Rezension

Was verwaisten Vätern/Eltern hilft

Anleitung zum Traurigsein -

Anleitung zum Traurigsein
von Berni Mayer

Bewertet mit 5 Sternen

Als 2019 Berni Mayers Tochter Olivia an einem Hirntumor stirbt, findet der Autor sich in einem dichten Bündel von Problemen. Das erste Kind des Elternpaars war 10 Jahre zuvor tot zur Welt gekommen; so dass sie zum zweiten Mal zu „verwaisten Eltern“ geworden sind. Die Beziehung hatte schon vor Olivias Erkrankung gekriselt, so dass Mayer nun getrennt lebender, trauernder Vater mit geteiltem Sorgerecht für den älteren Sohn Ludwig ist, dazu Freiberufler und ein Mann von Mitte 40, der sich dringend um seine eigene Gesundheit kümmern muss. In diese Situation grätscht 2020 die Corona-Pandemie, die vielen Menschen in Lebenskrisen den Zugang zu Unterstützer-Strukturen abschneidet. Die Schilderung seines persönlichen Trauerprozesses ergänzt Berni Mayer u. a. um seine Auseinandersetzung mit Positionen der Trauerliteratur (Kübler-Ross, Kast, Bucay ). Hier hatte ich den Eindruck, dass Literatur zur Trauerbewältigung im Zeitalter Sozialer Medien tatsächlich neu geschrieben werden muss.

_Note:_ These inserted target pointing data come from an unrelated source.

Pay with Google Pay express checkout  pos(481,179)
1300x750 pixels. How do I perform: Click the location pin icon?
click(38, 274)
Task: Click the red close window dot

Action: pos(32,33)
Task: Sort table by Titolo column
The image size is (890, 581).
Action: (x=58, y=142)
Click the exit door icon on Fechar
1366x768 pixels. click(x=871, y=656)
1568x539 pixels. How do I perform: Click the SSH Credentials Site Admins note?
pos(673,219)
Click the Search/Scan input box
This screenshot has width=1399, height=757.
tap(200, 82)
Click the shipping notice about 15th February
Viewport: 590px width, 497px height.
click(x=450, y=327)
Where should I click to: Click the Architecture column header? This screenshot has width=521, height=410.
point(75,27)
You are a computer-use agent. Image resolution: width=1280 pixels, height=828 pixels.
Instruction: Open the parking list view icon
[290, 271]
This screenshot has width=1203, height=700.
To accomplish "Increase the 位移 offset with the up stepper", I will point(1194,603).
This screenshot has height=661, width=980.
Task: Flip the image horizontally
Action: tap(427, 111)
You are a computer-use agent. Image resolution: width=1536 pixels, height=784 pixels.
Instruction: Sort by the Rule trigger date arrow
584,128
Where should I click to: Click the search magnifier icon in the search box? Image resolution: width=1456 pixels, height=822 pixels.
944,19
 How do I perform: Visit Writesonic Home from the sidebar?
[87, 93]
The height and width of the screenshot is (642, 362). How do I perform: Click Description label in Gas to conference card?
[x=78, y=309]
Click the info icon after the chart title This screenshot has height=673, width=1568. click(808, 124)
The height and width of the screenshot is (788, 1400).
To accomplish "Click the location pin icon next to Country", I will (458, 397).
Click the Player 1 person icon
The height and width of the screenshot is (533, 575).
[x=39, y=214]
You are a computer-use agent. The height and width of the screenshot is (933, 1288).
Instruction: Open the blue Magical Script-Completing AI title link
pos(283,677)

Keine Theorie, keine Tipps, lautet Mayers Motto für das gesamte Buch. Menschen in Lebenskrisen werden gern zur Zielscheibe von Ratschlägen, die schnell gesagt und schwer umzusetzen sind. Mayers strukturierte Darstellung seiner Wege, die Trauer um Olivia in den Alltag zu integrieren, lassen sich dagegen wie ein empathischer Ratgeber-Teil eines Betroffenen lesen über Versuche, Zweifel und Erfolge.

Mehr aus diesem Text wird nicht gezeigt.